- Excerpt:

Music streaming service Soundcloud has survived a recent money scare after securing a $170m (£135m) in investment.
Back in February 2017, the Spotify rival fired a large number of its staff in an attempt to cut costs.
Soundcloud is popular with independent music articts and DJs worldwide, with many using it to share and comment on each other’s work.
However, the Berlin-based firm has struggled to convert that popularity into any meanful revenue. As a “freemium” service, most people use the site without paying.
With mounting losses, the company’s board of directors wrote that there are “material uncertainties facing the business.”
As Billboard reported, “SoundCloud was widely reported to have 175 million users globally around the end of 2014. But its average revenue per user, or ARPU, was just 11.2 cents.”
By comparison, its closest rivals, Pandora and Spotify, have ARPUs of $11 and $27, respectively.
Just last month, SoundCloud confirmed that it took on $32 million in debt financing in 2015.
But the company has been trying to put a positive spin on some dire financial news, citing recent licensing deals with record labels.
SoundCloud has just received an investment of $170 million a “global merchant bank” called The Raine Group and a Singapore-based investment company called Temasek.
As part of this new investment, former Vimeo executives Kerry Trainor and Michael Weissman will be stepping in as the new CEO and COO (respectively), while SoundCloud co-founder Alexander Ljung will step down as CEO and become chairman of the board, and other co-founder Eric Wahlfross will stay on as chief product officer.

Pixel coordinate grounding data:
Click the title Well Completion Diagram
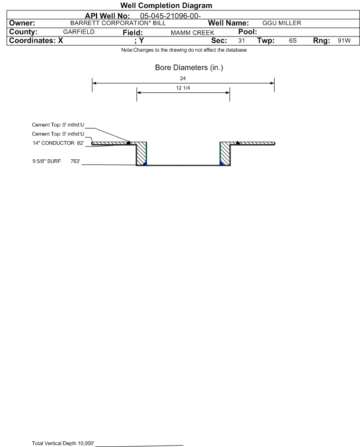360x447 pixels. click(x=166, y=5)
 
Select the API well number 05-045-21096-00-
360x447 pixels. click(x=170, y=16)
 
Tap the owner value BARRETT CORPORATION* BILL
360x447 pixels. click(x=118, y=23)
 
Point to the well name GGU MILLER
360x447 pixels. click(x=282, y=23)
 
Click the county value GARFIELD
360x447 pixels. click(x=79, y=32)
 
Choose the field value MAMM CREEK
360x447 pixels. click(x=192, y=33)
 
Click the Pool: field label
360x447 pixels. click(x=248, y=32)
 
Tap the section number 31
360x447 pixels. click(x=241, y=40)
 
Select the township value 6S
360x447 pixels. click(x=293, y=40)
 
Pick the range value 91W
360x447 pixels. click(x=344, y=40)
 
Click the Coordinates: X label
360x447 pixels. click(x=36, y=40)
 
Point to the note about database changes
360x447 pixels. click(x=184, y=50)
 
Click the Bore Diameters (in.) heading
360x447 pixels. click(x=189, y=68)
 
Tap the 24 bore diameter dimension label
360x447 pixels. click(x=183, y=78)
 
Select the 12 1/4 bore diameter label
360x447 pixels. click(x=183, y=88)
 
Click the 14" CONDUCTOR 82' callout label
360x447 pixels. click(x=58, y=143)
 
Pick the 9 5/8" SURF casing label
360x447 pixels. click(x=46, y=161)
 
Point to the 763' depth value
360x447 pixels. click(x=75, y=161)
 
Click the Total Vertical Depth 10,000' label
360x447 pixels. click(x=63, y=443)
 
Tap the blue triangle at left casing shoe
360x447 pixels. click(x=145, y=164)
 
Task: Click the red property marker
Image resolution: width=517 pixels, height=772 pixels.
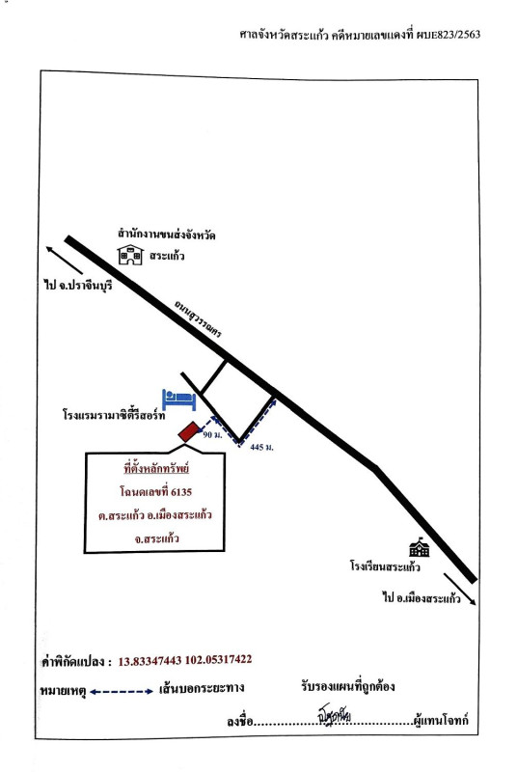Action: click(x=188, y=431)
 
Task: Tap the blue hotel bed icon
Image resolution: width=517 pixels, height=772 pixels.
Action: click(x=179, y=400)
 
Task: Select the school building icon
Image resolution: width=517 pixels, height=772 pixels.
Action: click(x=420, y=547)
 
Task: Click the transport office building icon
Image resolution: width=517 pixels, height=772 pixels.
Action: click(x=130, y=255)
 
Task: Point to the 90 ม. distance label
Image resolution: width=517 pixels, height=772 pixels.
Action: click(x=212, y=435)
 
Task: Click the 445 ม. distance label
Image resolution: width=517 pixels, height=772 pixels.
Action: click(x=261, y=447)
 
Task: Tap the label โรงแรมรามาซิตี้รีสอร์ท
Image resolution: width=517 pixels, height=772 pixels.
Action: click(x=114, y=415)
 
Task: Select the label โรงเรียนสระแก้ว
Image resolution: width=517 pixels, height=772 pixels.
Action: click(x=385, y=566)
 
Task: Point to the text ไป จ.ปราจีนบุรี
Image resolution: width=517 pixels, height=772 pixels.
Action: click(x=78, y=285)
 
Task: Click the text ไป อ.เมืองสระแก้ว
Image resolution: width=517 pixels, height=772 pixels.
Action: click(x=422, y=598)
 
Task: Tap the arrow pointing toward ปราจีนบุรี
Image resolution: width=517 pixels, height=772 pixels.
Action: click(x=65, y=260)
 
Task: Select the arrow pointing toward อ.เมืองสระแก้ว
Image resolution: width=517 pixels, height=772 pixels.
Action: click(x=460, y=590)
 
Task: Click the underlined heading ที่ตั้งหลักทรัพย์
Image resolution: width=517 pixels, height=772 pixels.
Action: click(x=156, y=468)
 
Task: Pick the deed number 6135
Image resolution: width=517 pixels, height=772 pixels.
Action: click(x=181, y=491)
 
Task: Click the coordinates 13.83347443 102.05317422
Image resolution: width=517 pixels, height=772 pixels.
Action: click(x=185, y=660)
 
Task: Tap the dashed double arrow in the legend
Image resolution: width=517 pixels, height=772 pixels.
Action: click(x=122, y=691)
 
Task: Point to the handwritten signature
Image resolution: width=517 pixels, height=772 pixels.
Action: click(x=334, y=714)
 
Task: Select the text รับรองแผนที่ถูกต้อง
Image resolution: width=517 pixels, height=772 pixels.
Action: click(x=348, y=686)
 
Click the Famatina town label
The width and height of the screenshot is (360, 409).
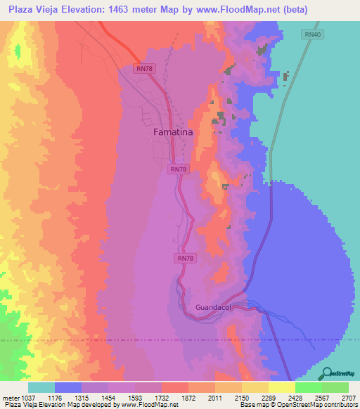173,131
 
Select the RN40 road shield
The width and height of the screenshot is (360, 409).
311,34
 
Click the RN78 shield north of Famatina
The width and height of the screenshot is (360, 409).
144,68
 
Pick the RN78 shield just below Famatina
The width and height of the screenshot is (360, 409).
179,169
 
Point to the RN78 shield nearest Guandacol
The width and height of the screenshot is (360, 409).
185,259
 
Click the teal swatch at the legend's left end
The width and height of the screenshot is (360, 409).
41,387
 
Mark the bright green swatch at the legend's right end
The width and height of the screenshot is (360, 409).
335,387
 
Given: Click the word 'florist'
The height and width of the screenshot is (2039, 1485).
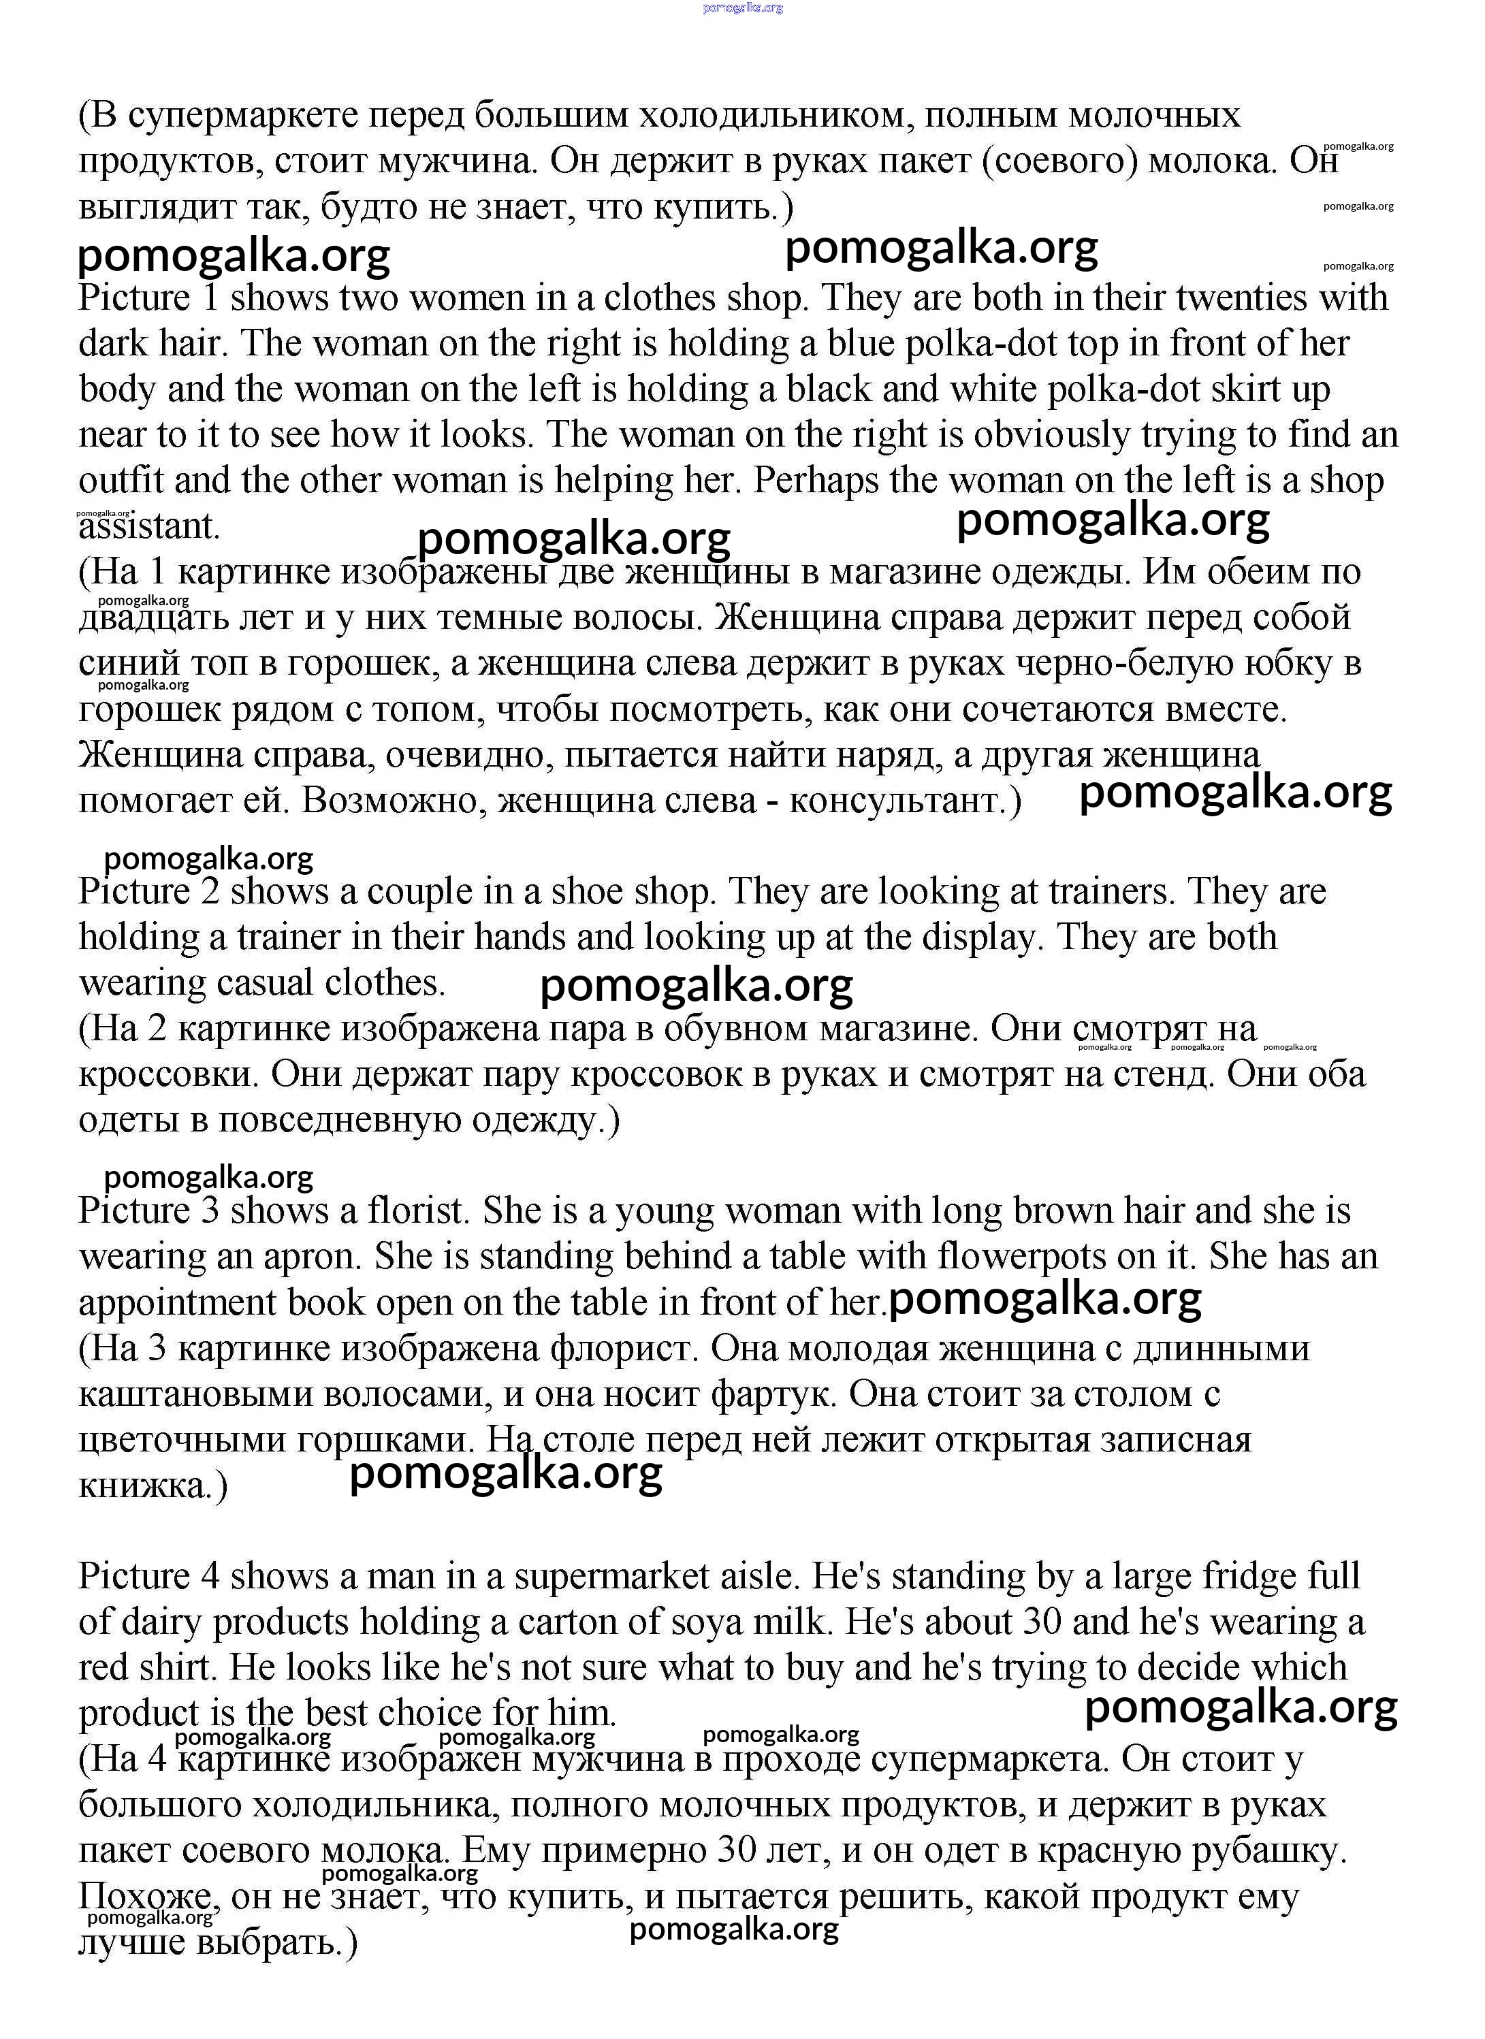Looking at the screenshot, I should point(419,1211).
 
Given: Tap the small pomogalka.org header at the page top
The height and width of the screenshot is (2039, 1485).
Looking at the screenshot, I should point(742,7).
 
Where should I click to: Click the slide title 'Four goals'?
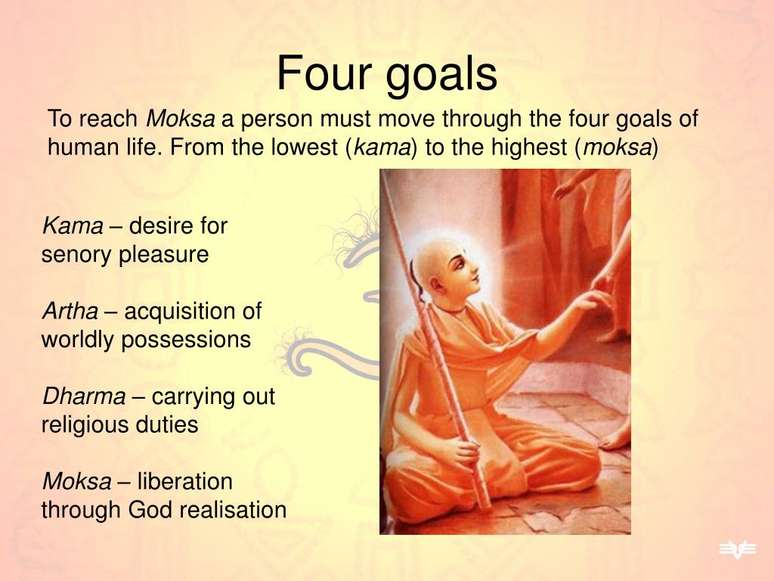pos(386,74)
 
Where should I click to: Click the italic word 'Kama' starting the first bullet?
pos(72,225)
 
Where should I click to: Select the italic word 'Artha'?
pos(70,311)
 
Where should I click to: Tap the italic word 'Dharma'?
pos(83,396)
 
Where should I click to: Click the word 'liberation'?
pos(184,481)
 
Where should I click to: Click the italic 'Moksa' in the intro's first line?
pos(180,119)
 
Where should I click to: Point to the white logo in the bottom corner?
pos(736,550)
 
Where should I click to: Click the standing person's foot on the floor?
pos(616,439)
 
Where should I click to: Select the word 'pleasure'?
pos(163,255)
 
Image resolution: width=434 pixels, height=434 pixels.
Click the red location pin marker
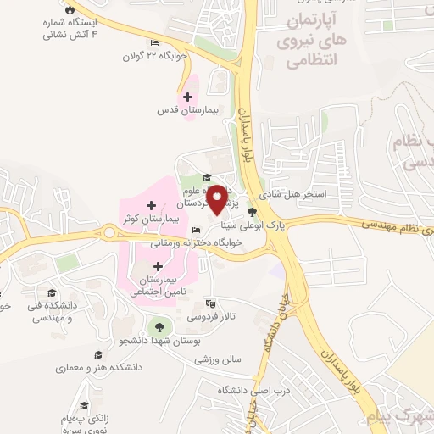218,199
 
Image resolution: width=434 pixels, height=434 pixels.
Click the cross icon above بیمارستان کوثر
151,205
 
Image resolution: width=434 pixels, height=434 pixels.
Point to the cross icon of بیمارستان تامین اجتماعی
158,266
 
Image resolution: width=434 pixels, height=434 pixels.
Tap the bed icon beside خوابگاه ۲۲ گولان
154,43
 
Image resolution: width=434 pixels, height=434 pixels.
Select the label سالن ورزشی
219,359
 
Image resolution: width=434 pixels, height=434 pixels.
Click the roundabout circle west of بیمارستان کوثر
108,232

- Exercise tasks:
**1.** According to the article on SoundCloud's new funding, what was SoundCloud's average revenue per user around the end of 2014?
**2.** Output the article on SoundCloud's new funding from "However, the Berlin-based" up to and including "site without paying.".
**3.** Pick up the article on SoundCloud's new funding after its final sentence and keep writing it.

- Expected results:
**1.** 11.2 cents

**2.**
However, the Berlin-based firm has struggled to convert that popularity into any meanful revenue. As a “freemium” service, most people use the site without paying.

**3.**
In a statement, SoundCloud said that this new investment will “ensure a strong, independent future” for the company, while also “funding deeper development and marketing of its core tools used by millions of audio creators.”
“Soundcloud is here to stay,” wrote Alexander Ljung, the company’s chairman, who as part of the deal is stepping down as the firm’s chief executive.
Concerned users had been backing up their Soundcloud uploads, worried the site would go offline.
“This financing means Soundcloud remains strong and independent,” Ljung wrote in a blog post.
“Over the last few weeks, I’ve been moved by the outpouring of commentary around Soundcloud’s unique and crucial role in driving what global culture is today (and what it will become tomorrow).
“You’ve told me how, without Soundcloud, there would be a giant gaping void in today’s world of music. We can’t have that, and I’m happy to once again say that won’t be happening.”
The company will see considerable changes in leadership. Mr Ljung will be replaced as chief executive by Kerry Trainor, the former boss of video-sharing site Vimeo. Mike Weissman, also formerly at Vimeo, will become Soundcloud’s chief operating officer.